:: Task ::
Write out exactly, and only, the lines below from the line with "Viewport: 1024px width, 768px" through the line with "Image resolution: width=950"; pictures do not belong in the copy.
─── Task input
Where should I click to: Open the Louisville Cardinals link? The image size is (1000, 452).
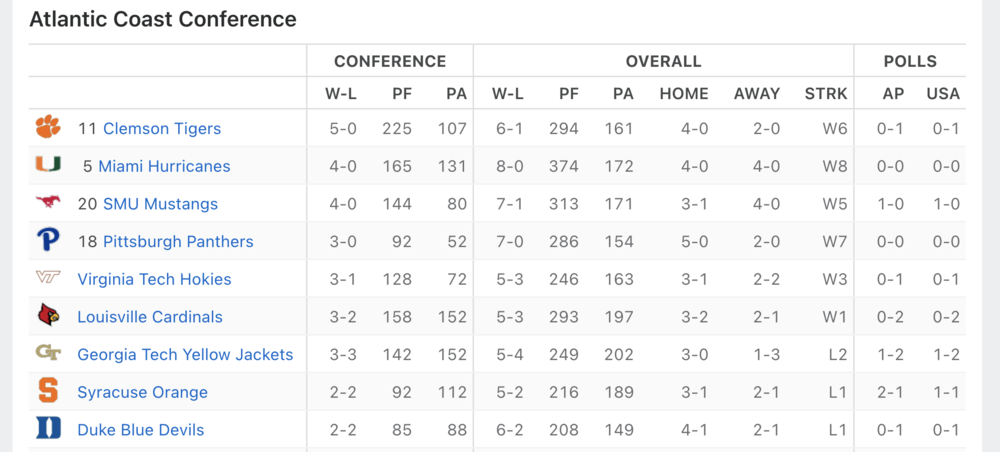click(x=150, y=317)
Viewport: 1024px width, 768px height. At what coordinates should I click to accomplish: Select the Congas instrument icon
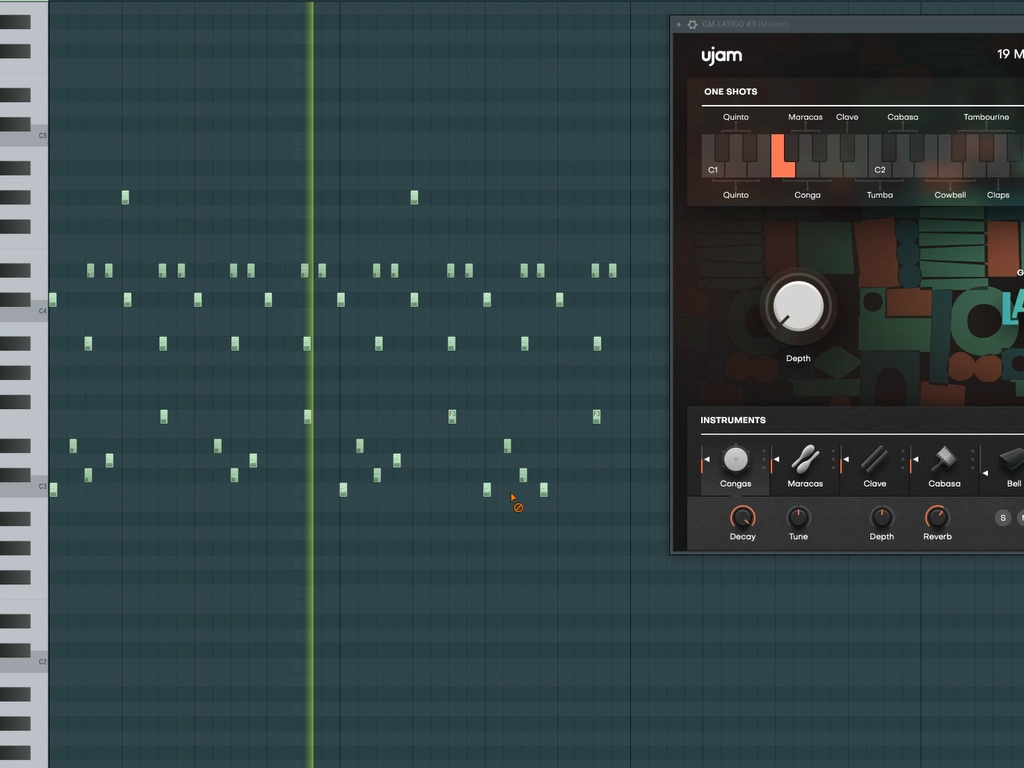(735, 459)
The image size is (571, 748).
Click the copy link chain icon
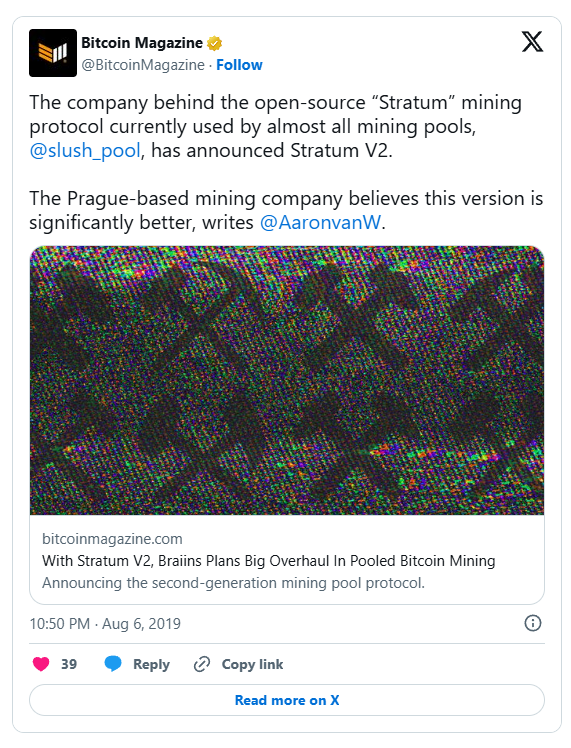pos(202,664)
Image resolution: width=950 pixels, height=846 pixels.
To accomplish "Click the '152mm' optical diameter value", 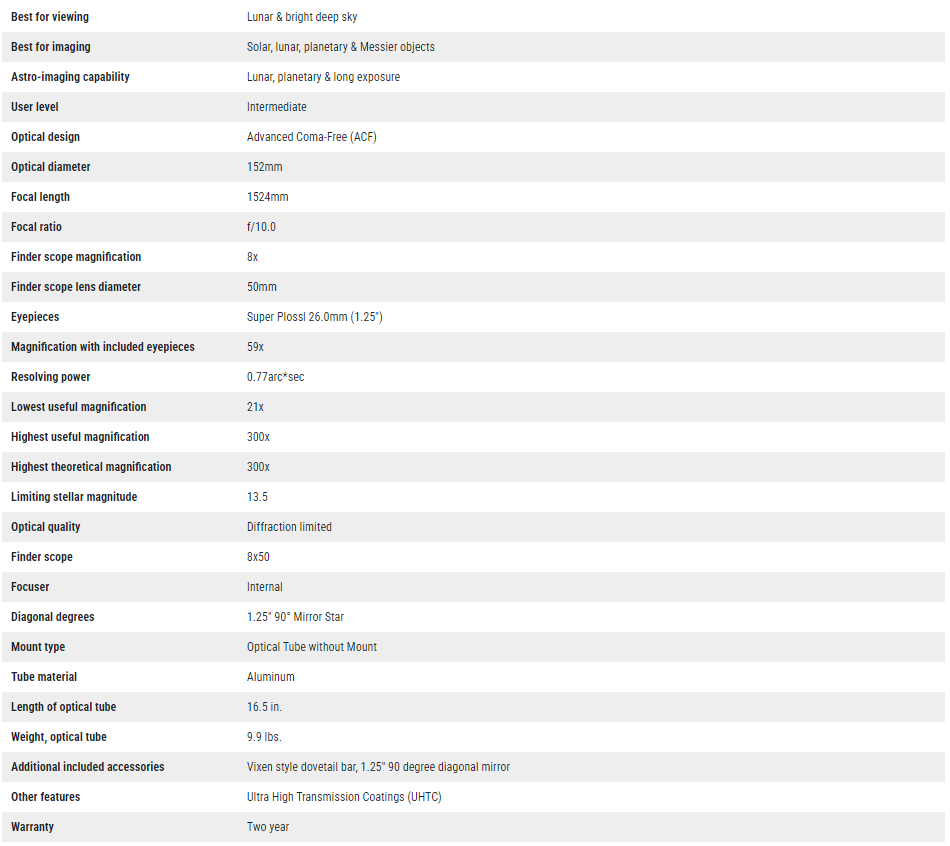I will pos(264,167).
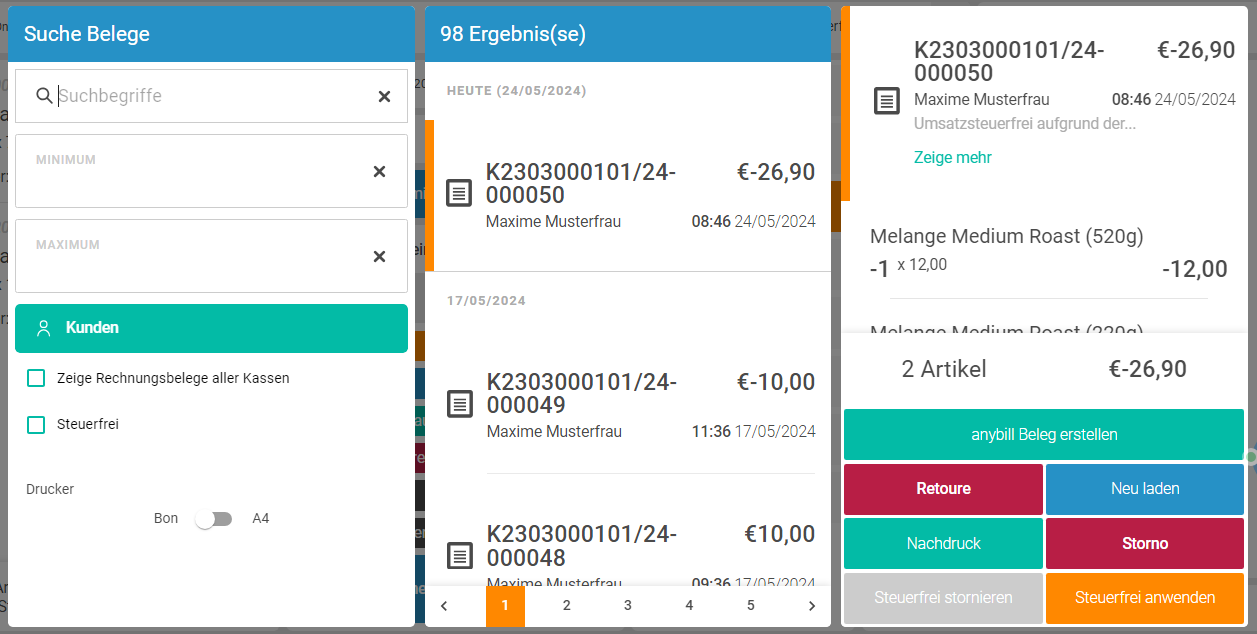
Task: Open the Kunden customer selector
Action: point(211,328)
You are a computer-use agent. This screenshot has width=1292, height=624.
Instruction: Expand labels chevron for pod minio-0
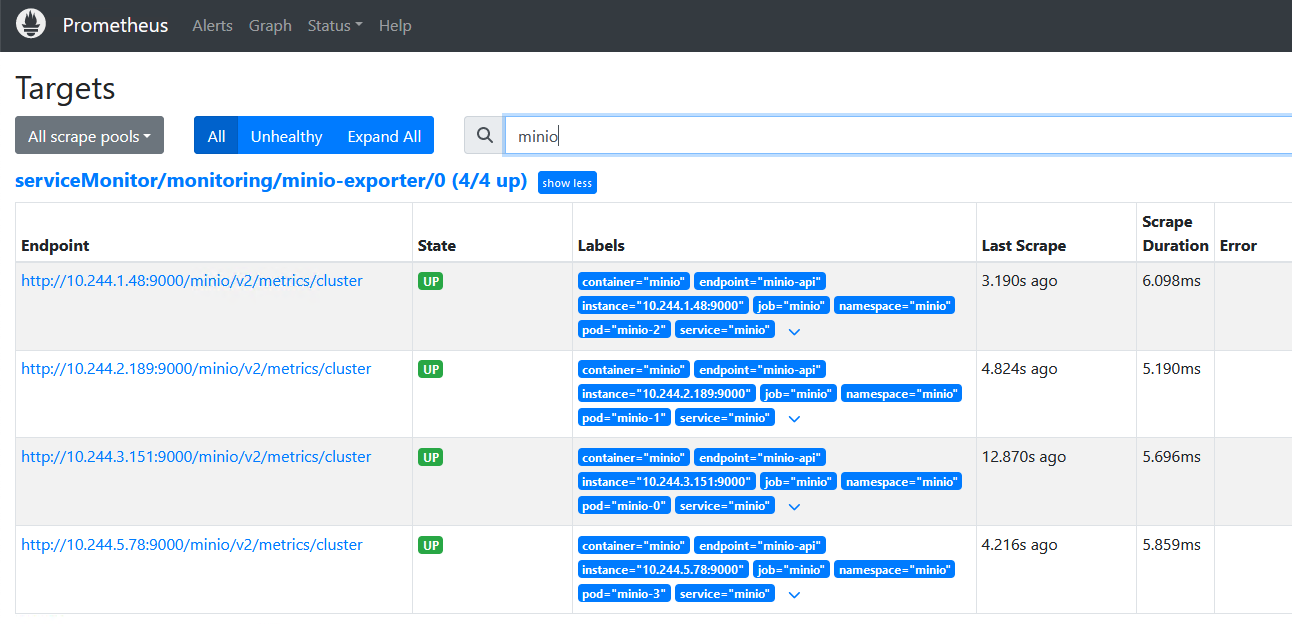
──────
:: Expected output ::
Viewport: 1024px width, 768px height. At what coordinates should I click to accomplish: Select the Congas instrument icon
(735, 459)
The image size is (571, 748).
Click the copy link chain icon
pos(202,664)
Image resolution: width=950 pixels, height=846 pixels.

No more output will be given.